一寸の虫に五寸釘

だから一言余計なんだって・・・

阪神電鉄はタヌキか天然か?(村上ファンドvs阪神電鉄 その2)

2006-05-06 | M&A

連休中にもかかわらず、村上ファンドvs阪神電鉄問題は話題を提供しています。

5/4には村上ファンドから「5月3日付けの阪神電気鉄道のプレスリリースについて」という反論が出ました。

特に話題になったのが

そもそも、阪急との統合案は、本年2 月以前から私どもから阪神電鉄に提案し、その際は阪神側はこの提案を拒絶したものであります。そして、4 月までは、ある企業との経営統合について盛んに当方に対し提案していました。

というくだり。

これは交渉当事者間の守秘義務契約との関係でどうなんだというろじゃぁさんの指摘や、M&Aの中で知りえた情報とインサイダー規制の問題についての47thさんの指摘(先の阪神電鉄のリリースで阪神側が皮肉っぽく突っ込んでいた大量保有報告書の「純投資」という保有目的と虚偽記載の問題にもふれています。ただ諸事情からこの辺の深堀りはできなそうであり残念)などが参考になります。


上の文章で、村上ファンド側は、阪神電鉄の取締役が阪急に交渉を委ねて何もやっていないと非難しています。
これは村上ファンドの提案でも取締役候補者になった現社外取締役の玉井氏も批判しているところです(日経新聞の記事等参照)

状況としては45%の株を持たれてしまっている阪神電鉄側としては、マウントポジションをとられてタコ殴りされているようなものなので、何を言われても亀のようにガードを固めるしか方法がないという事情もあると思います。

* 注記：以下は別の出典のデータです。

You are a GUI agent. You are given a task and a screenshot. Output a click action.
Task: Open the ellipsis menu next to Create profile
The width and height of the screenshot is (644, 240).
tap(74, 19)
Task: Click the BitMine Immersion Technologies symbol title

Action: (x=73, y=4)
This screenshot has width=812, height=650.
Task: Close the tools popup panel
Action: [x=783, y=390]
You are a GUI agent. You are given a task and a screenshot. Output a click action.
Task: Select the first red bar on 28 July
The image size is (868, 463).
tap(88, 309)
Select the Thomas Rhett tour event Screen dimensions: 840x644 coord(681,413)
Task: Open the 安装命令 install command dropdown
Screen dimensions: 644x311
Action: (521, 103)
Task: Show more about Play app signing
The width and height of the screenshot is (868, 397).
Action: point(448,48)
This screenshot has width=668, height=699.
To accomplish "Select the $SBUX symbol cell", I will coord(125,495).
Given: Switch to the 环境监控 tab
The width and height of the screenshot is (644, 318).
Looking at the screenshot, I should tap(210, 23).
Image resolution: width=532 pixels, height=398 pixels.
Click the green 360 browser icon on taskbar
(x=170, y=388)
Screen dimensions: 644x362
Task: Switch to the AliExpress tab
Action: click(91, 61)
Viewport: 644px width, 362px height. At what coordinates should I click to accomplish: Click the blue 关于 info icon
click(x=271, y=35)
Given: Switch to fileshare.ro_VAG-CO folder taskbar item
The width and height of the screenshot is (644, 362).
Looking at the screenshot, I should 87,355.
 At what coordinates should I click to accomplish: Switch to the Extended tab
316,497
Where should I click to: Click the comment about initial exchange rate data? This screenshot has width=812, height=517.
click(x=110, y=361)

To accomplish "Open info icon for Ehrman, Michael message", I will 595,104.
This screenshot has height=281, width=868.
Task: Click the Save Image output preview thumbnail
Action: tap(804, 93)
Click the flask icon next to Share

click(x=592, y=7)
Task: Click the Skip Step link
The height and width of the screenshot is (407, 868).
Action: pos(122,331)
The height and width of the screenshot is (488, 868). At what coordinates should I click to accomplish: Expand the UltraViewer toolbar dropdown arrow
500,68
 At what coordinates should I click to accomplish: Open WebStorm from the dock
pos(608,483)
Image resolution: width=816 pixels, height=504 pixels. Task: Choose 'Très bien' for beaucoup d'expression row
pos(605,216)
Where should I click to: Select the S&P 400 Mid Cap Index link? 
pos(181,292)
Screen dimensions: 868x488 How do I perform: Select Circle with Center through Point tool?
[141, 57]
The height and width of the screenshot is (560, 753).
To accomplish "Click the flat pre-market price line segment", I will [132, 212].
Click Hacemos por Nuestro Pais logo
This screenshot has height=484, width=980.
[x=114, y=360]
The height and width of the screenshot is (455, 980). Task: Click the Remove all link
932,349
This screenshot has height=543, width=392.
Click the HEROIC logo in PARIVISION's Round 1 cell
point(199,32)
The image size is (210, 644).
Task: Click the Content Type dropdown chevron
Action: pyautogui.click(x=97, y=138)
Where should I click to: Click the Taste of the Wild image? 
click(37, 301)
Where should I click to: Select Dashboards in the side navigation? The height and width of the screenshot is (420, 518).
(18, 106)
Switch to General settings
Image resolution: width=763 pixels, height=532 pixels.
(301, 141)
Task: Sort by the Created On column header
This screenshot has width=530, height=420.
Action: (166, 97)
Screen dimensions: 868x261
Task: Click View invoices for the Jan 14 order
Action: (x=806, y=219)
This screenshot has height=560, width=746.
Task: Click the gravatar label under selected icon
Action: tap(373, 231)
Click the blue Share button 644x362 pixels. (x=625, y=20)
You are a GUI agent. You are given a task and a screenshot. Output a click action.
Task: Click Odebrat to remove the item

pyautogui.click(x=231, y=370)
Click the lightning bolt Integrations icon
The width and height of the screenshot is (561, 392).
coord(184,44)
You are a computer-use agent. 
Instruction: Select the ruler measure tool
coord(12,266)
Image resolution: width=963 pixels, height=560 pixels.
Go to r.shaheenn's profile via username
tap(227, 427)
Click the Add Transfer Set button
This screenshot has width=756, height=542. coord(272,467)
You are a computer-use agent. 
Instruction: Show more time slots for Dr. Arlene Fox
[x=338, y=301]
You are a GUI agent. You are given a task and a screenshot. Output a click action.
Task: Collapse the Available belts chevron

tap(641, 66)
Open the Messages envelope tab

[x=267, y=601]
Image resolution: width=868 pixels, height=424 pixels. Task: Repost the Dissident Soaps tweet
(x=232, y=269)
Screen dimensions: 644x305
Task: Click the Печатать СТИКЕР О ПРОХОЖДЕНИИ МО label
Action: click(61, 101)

ただ、村上ファンドとしても経営権を握るのが本来の目的ではないようにも思えます。
投資効率を考えれば、経営権を握った上で世間の非難(や足元を見られること)を避けて短期間に資産を切り売りして所定の利回りを確保して投資回収をする(=たとえば阪神タイガースを上場させて不動産をREITにして、最後の「ポンカス」になった電鉄株もうまく売り抜けるというようなプラン)というのはかなり難易度が高いように思います。
保有ヴィークルも複数あるようですし、それぞれのファンドの求める投資期間や利回り、投資姿勢も違うでしょうから(そういう意味ではやはり保有目的は「純投資」なんだけど投資が過ぎたということなのでしょうか)。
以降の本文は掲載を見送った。